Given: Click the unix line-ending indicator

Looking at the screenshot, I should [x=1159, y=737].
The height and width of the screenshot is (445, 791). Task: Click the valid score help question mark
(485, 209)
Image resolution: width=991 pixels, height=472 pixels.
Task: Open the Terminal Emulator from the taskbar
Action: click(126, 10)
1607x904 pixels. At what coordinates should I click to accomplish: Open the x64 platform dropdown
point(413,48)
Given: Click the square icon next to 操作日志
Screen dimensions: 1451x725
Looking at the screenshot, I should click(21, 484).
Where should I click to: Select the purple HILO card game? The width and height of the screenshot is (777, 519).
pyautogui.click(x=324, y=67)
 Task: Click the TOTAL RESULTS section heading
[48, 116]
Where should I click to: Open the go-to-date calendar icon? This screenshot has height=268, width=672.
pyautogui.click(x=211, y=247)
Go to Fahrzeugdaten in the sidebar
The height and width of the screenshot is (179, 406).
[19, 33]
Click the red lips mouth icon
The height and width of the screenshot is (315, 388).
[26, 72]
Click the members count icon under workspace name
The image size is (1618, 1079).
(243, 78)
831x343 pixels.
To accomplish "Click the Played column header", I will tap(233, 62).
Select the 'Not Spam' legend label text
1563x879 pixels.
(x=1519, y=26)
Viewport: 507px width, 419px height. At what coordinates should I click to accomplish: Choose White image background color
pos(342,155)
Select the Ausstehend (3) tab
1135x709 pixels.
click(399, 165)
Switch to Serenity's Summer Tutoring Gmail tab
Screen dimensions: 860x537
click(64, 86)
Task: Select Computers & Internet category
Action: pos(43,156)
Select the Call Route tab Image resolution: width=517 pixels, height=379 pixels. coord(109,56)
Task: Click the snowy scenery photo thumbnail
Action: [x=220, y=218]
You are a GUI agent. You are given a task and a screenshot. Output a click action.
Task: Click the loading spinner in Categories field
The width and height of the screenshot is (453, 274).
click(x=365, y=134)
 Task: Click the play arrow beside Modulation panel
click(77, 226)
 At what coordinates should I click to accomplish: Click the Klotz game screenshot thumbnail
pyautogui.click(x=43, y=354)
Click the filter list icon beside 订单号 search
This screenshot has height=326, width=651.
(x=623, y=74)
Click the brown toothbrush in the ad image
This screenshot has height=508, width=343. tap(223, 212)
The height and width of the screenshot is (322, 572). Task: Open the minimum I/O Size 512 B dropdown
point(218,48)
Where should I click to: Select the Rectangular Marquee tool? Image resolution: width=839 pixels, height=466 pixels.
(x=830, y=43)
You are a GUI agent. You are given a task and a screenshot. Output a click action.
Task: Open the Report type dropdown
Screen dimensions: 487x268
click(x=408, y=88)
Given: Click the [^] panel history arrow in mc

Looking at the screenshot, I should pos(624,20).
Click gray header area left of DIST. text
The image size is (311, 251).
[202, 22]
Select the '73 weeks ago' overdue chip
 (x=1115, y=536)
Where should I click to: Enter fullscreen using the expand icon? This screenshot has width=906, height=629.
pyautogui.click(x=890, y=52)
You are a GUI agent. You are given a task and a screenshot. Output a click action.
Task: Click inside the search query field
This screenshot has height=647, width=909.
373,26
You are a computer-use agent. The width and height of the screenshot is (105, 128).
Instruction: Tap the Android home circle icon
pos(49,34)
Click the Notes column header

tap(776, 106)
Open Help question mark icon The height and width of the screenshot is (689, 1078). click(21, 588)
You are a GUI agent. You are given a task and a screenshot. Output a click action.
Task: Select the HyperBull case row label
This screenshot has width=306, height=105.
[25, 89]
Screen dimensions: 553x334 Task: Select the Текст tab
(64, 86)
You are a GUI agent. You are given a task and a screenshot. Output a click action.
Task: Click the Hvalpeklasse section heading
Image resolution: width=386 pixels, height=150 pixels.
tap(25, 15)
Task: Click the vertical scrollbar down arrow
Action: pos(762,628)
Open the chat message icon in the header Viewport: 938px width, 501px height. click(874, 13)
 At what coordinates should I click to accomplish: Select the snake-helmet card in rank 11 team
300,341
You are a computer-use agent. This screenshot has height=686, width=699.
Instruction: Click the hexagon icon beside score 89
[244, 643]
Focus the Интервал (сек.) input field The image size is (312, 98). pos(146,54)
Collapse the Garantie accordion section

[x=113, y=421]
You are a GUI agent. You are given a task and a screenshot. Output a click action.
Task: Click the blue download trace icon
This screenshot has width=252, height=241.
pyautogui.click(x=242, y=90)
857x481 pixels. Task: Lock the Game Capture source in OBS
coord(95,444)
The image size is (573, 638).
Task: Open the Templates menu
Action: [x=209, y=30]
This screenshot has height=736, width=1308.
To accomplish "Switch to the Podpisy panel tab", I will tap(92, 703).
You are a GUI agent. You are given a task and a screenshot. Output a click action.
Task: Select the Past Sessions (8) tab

**Exercise objective:**
Convert every line of the records above into a JSON array of strings, with one string for each line and no entries for blank lines.

**Solution below:**
[
  "Given: Click the unix line-ending indicator",
  "Looking at the screenshot, I should [x=1159, y=737].",
  "The height and width of the screenshot is (445, 791). Task: Click the valid score help question mark",
  "(485, 209)",
  "Image resolution: width=991 pixels, height=472 pixels.",
  "Task: Open the Terminal Emulator from the taskbar",
  "Action: click(126, 10)",
  "1607x904 pixels. At what coordinates should I click to accomplish: Open the x64 platform dropdown",
  "point(413,48)",
  "Given: Click the square icon next to 操作日志",
  "Screen dimensions: 1451x725",
  "Looking at the screenshot, I should click(21, 484).",
  "Where should I click to: Select the purple HILO card game? The width and height of the screenshot is (777, 519).",
  "pyautogui.click(x=324, y=67)",
  " Task: Click the TOTAL RESULTS section heading",
  "[48, 116]",
  "Where should I click to: Open the go-to-date calendar icon? This screenshot has height=268, width=672.",
  "pyautogui.click(x=211, y=247)",
  "Go to Fahrzeugdaten in the sidebar",
  "The height and width of the screenshot is (179, 406).",
  "[19, 33]",
  "Click the red lips mouth icon",
  "The height and width of the screenshot is (315, 388).",
  "[26, 72]",
  "Click the members count icon under workspace name",
  "The image size is (1618, 1079).",
  "(243, 78)",
  "831x343 pixels.",
  "To accomplish \"Click the Played column header\", I will tap(233, 62).",
  "Select the 'Not Spam' legend label text",
  "1563x879 pixels.",
  "(x=1519, y=26)",
  "Viewport: 507px width, 419px height. At what coordinates should I click to accomplish: Choose White image background color",
  "pos(342,155)",
  "Select the Ausstehend (3) tab",
  "1135x709 pixels.",
  "click(399, 165)",
  "Switch to Serenity's Summer Tutoring Gmail tab",
  "Screen dimensions: 860x537",
  "click(64, 86)",
  "Task: Select Computers & Internet category",
  "Action: pos(43,156)",
  "Select the Call Route tab Image resolution: width=517 pixels, height=379 pixels. coord(109,56)",
  "Task: Click the snowy scenery photo thumbnail",
  "Action: [x=220, y=218]",
  "You are a GUI agent. You are given a task and a screenshot. Output a click action.",
  "Task: Click the loading spinner in Categories field",
  "The width and height of the screenshot is (453, 274).",
  "click(x=365, y=134)",
  " Task: Click the play arrow beside Modulation panel",
  "click(77, 226)",
  " At what coordinates should I click to accomplish: Click the Klotz game screenshot thumbnail",
  "pyautogui.click(x=43, y=354)",
  "Click the filter list icon beside 订单号 search",
  "This screenshot has height=326, width=651.",
  "(x=623, y=74)",
  "Click the brown toothbrush in the ad image",
  "This screenshot has height=508, width=343. tap(223, 212)",
  "The height and width of the screenshot is (322, 572). Task: Open the minimum I/O Size 512 B dropdown",
  "point(218,48)",
  "Where should I click to: Select the Rectangular Marquee tool? Image resolution: width=839 pixels, height=466 pixels.",
  "(x=830, y=43)",
  "You are a GUI agent. You are given a task and a screenshot. Output a click action.",
  "Task: Open the Report type dropdown",
  "Screen dimensions: 487x268",
  "click(x=408, y=88)",
  "Given: Click the [^] panel history arrow in mc",
  "Looking at the screenshot, I should pos(624,20).",
  "Click gray header area left of DIST. text",
  "The image size is (311, 251).",
  "[202, 22]",
  "Select the '73 weeks ago' overdue chip",
  " (x=1115, y=536)",
  "Where should I click to: Enter fullscreen using the expand icon? This screenshot has width=906, height=629.",
  "pyautogui.click(x=890, y=52)",
  "You are a GUI agent. You are given a task and a screenshot. Output a click action.",
  "Task: Click inside the search query field",
  "This screenshot has height=647, width=909.",
  "373,26",
  "You are a computer-use agent. The width and height of the screenshot is (105, 128).",
  "Instruction: Tap the Android home circle icon",
  "pos(49,34)",
  "Click the Notes column header",
  "tap(776, 106)",
  "Open Help question mark icon The height and width of the screenshot is (689, 1078). click(21, 588)",
  "You are a GUI agent. You are given a task and a screenshot. Output a click action.",
  "Task: Select the HyperBull case row label",
  "This screenshot has width=306, height=105.",
  "[25, 89]",
  "Screen dimensions: 553x334 Task: Select the Текст tab",
  "(64, 86)",
  "You are a GUI agent. You are given a task and a screenshot. Output a click action.",
  "Task: Click the Hvalpeklasse section heading",
  "Image resolution: width=386 pixels, height=150 pixels.",
  "tap(25, 15)",
  "Task: Click the vertical scrollbar down arrow",
  "Action: pos(762,628)",
  "Open the chat message icon in the header Viewport: 938px width, 501px height. click(874, 13)",
  " At what coordinates should I click to accomplish: Select the snake-helmet card in rank 11 team",
  "300,341",
  "You are a computer-use agent. This screenshot has height=686, width=699.",
  "Instruction: Click the hexagon icon beside score 89",
  "[244, 643]",
  "Focus the Интервал (сек.) input field The image size is (312, 98). pos(146,54)",
  "Collapse the Garantie accordion section",
  "[x=113, y=421]",
  "You are a GUI agent. You are given a task and a screenshot. Output a click action.",
  "Task: Click the blue download trace icon",
  "This screenshot has width=252, height=241.",
  "pyautogui.click(x=242, y=90)",
  "857x481 pixels. Task: Lock the Game Capture source in OBS",
  "coord(95,444)",
  "The image size is (573, 638).",
  "Task: Open the Templates menu",
  "Action: [x=209, y=30]",
  "This screenshot has height=736, width=1308.",
  "To accomplish \"Switch to the Podpisy panel tab\", I will tap(92, 703).",
  "You are a GUI agent. You are given a task and a screenshot. Output a click action.",
  "Task: Select the Past Sessions (8) tab"
]